My hon. Friend said that the new company would be the same as the old because under the conditions the shareholders would be the same to the extent of 90 per cent., but that is not quite the effect of the conditions of which he speaks, because the main condition on which he relies is, not that the shareholders shall be 90 per cent. identical, but that the consideration of the transfer shall, to the extent of not less than 90 per cent. be the issue of shares in the transferee company to the other company. That is a very different thing. Suppose, for example, that a very large concern, a great combine, buys up a small company which has practically only what is called a "nuisance value" in that it is hampering to some extent the business of the larger concern. The condition is that 90 per cent. of the price which the large company pays for the small one shall be shares in the large company. That does not mean that 90 per cent. of the shareholders of the large concern are the same as the shareholders of the small company. My hon. Friend will see that it is not the same thing.

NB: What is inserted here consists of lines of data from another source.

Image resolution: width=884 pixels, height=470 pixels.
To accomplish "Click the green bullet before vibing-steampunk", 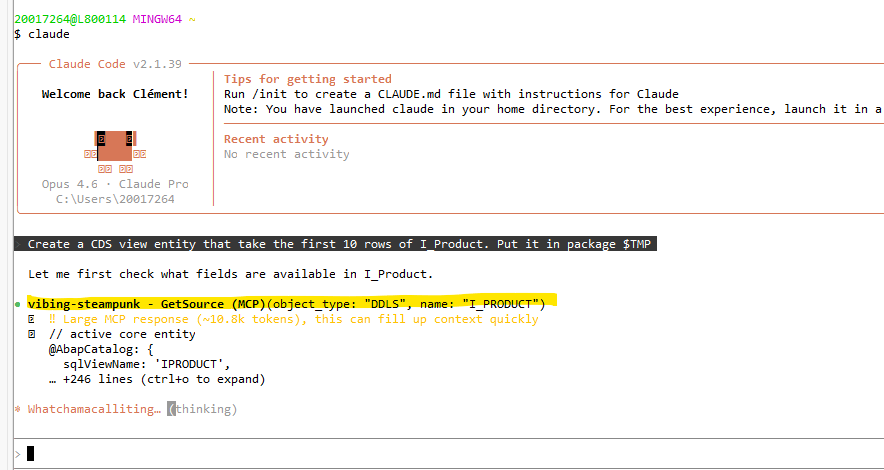I will click(19, 304).
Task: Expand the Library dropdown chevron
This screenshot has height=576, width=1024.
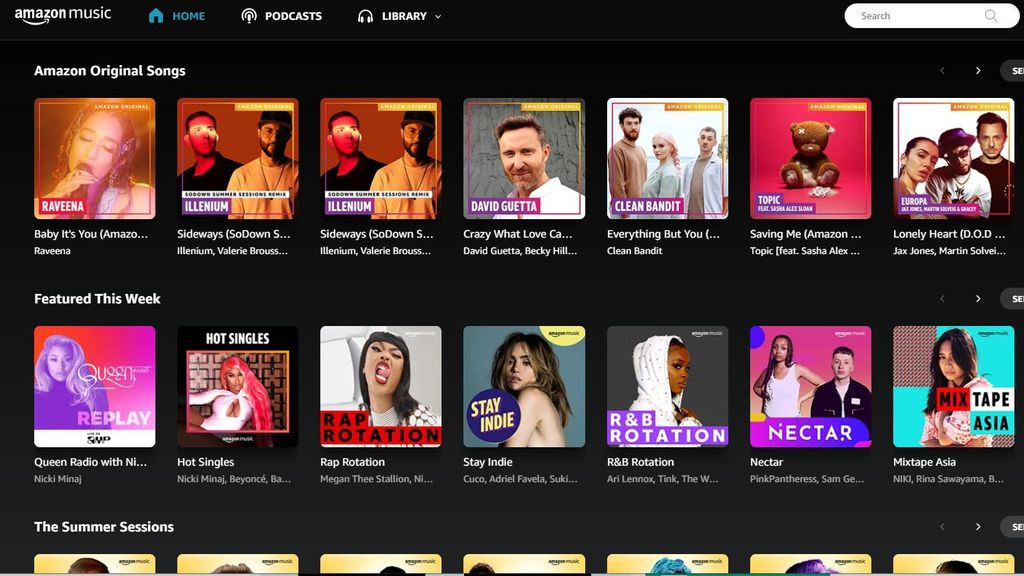Action: (438, 16)
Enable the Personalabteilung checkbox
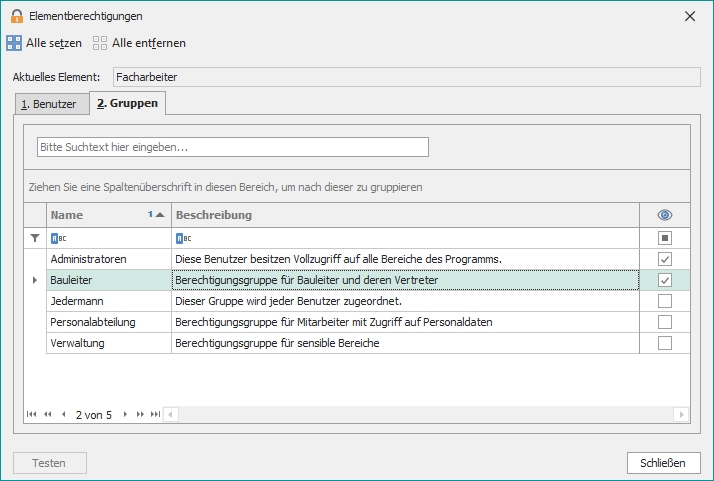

What is the principle which this proposal disregards? It is a principle with which hon. Members opposite are now familiar, namely, that a company has a legal entity. That legal entity is, of course, of considerable value to the company. For example, take the case of set-offs. Suppose a company has made a loss in a certain year, we know that that loss can be carried forward, and in the course of six succeeding years may be set against profits. It does not follow that the shareholders are always the same. The shareholders may change; they may even change completely during those six years, but, because the company has a separate legal entity, the company is able to get the benefit of its set-off. That entity is to be disregarded under this proposal, and the one-sided arrangement is to be made that a company which is to be assessed upon its profits as a new entity is to disregard the new entity when it comes to exercising this option which may be favourable to itself. That seems to me to be a principle which we cannot accept. I would point out one further objection. If the company which is going to be bought out is able to bring with it the option to take over these setoffs or losses, that option will be used as an addition to the price to be paid for the company. In that case the benefit of the proposal is not going to improve the industry, but merely going into the pockets of one particular section of share- holders who have already perhaps only a "nuisance value."

Mr. PEAT

I should like to withdraw this Clause, because I feel that the Chancellor of the Exchequer will probably give me an opportunity of discussing the matter with him later.

Motion and Clause, by leave, withdrawn.